Q: The New York Times recently called Fisher, the voting cases, and Friedrichs “creations of legal entrepreneurs,” noting that the Court basically issued invitations to revisit these topics. How would you respond to that characterization?

A: I think it’s legal entrepreneurship in a couple of senses. One is that there are certain ideological groups that look to bring lawsuits that further their ideological mission. Also, there is a sense of legal entrepreneurship in that the Supreme Court has signaled that it wants these cases brought to it. That said, there is absolutely nothing wrong with it. Liberal and conservative groups have long used the Court to advance their views. The Supreme Court has long signaled to lawyers the areas where it is most interested in hearing cases.

Q: Abortion rights could be a big issue this Term. What is the likelihood that the Court will grant one or both cert petitions in Currier v. Jackson Women’s Health Organization and Whole Woman’s Health v. Cole?

A: The Justices had the cert petition in Currier before them throughout June, and they didn’t take it. The Court last decided an abortion rights case in 2007 in Gonzalez v. ­Carhart, so I would not be surprised to see it take another case. Also, many states have adopted restrictive abortion laws in the last five years, which are now making their way through the courts. I think it’s very likely the Court will take one or both of these cases from the Fifth Circuit, with issues like: Can a state require a doctor to have admitting privileges at a local hospital to perform abortions? Can a state require clinics performing abortions to have surgical facilities, even if surgical abortions are not performed there?

Q: A few weeks after the last Term ended, the Eighth Circuit issued two abortion decisions as well. How do you see those decisions factoring in?

A: The Eighth Circuit urged the Supreme Court to clarify the meaning of the undue burden test. There was a case involving a North Dakota law banning abortions after the sixth week of pregnancy, which essentially would have prohibited almost all abortions. The Eighth Circuit rightfully struck it down and said to the Supreme Court: Give us guidance as to the meaning of the undue burden test. So I think the Court is going to be taking several abortion cases in the next few years, and I think it’s going to start with these cases in the Fifth Circuit [Currier and Whole Woman’s Health].

Q: After the decisions last Term involving the Affordable Care Act and marriage equality, do you think those issues are settled? Or are we going to see them again this Term?

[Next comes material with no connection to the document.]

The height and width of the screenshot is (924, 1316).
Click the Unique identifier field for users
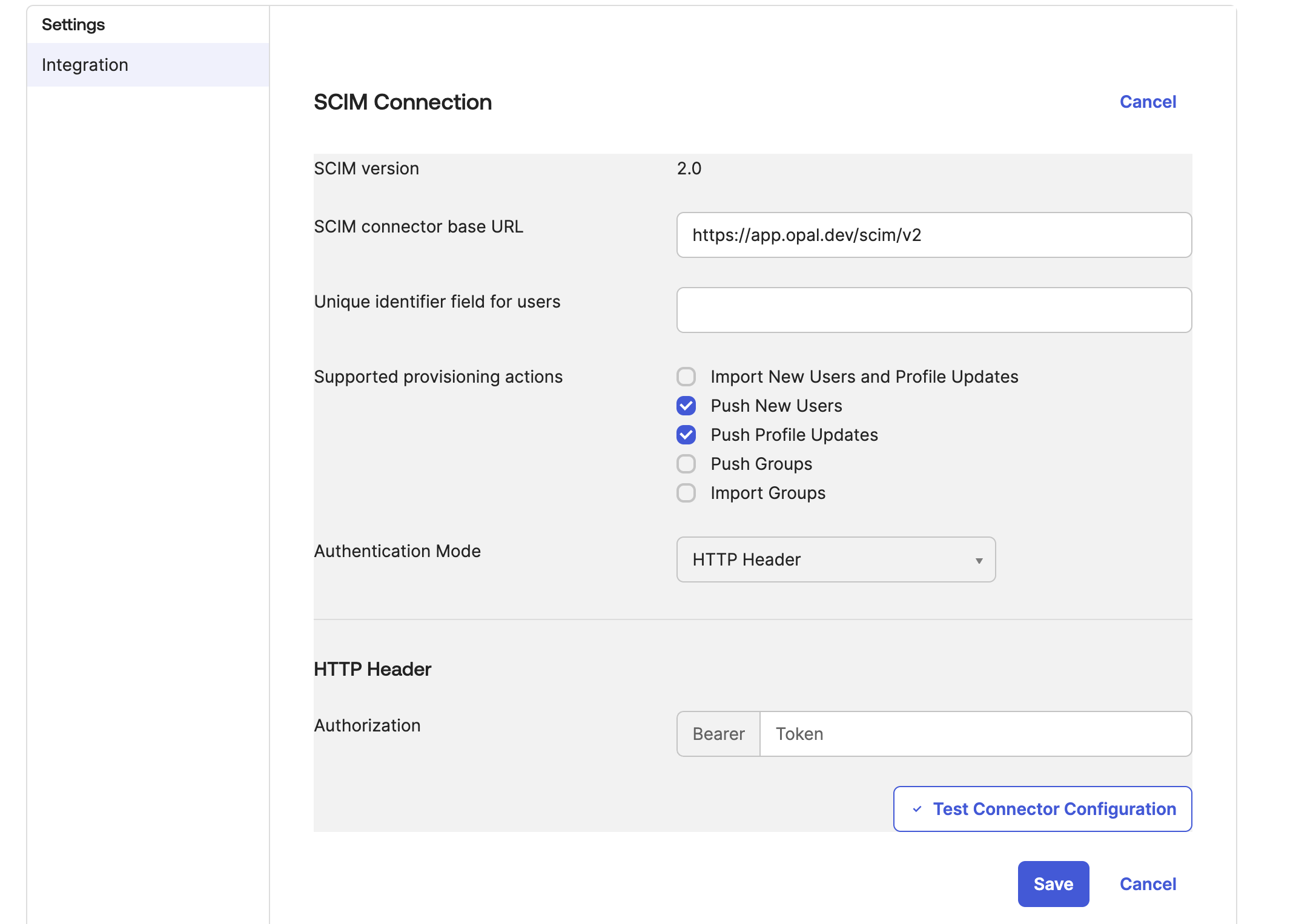click(x=933, y=310)
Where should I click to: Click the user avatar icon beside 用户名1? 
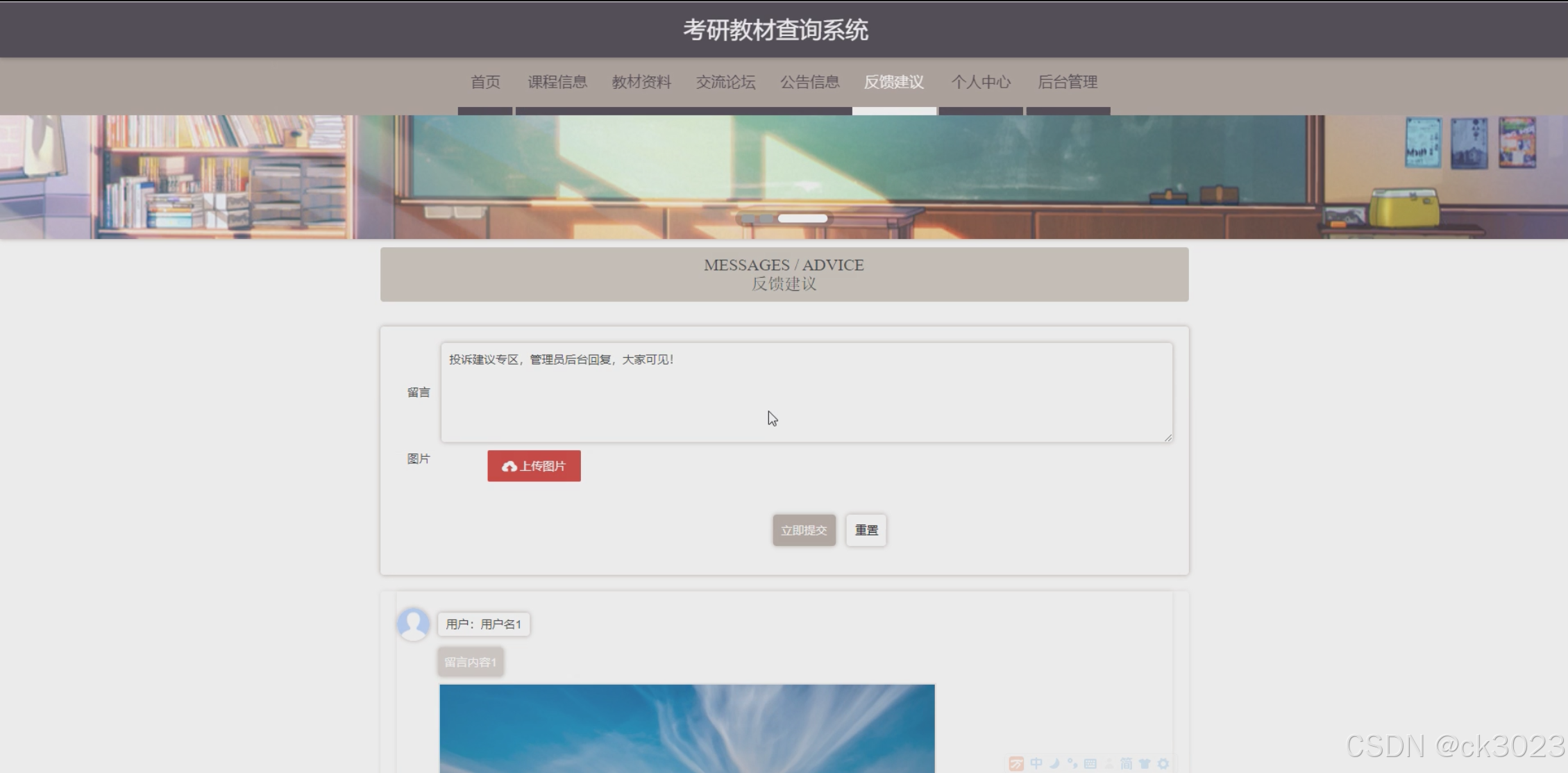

A: I don’t foresee any marriage equality cases coming to the Supreme Court this Term. I think the justices decisively resolved the question and said that laws prohibiting same-sex marriage violate due process and equal protection. I think the Affordable Care Act is going to come back, but in a very different way. We’ve now seen the end of the global challenges—the ones that would strike down the whole bill. Otherwise, the cases about the ACA are most likely to be about issues concerning the contraception mandate, which is important, but it doesn’t call into question the validity of the entire statute.

Q: Arbitration and class actions are also regularly on the Court’s radar, and four cases are already on the docket dealing with one or both issues. Why is that?

A: This is a Court that has been consistently hostile to class actions, and it has consistently favored arbitration over court adjudication. It’s in that context that one would have to think about this and the other cases in this area.

Q: Are there any other notable cases on the docket?

A: An enormously important case that’s been granted is Montgomery v. Louisiana—asking whether Miller v. Alabama applies retroactively. Miller says that there cannot be mandatory sentences of life without possibility of parole for homicides committed by juveniles.

Q: Do you want to offer any other predictions for the upcoming Term?

A: At the end of next June, we will all be waiting with great anticipation for blockbuster decisions. Again, I want to emphasize that only half the docket has been set. Last year at this time, the Court had not yet accepted review in the marriage equality and ACA cases, and the list could go on. Blockbusters are already there, but there are more to come.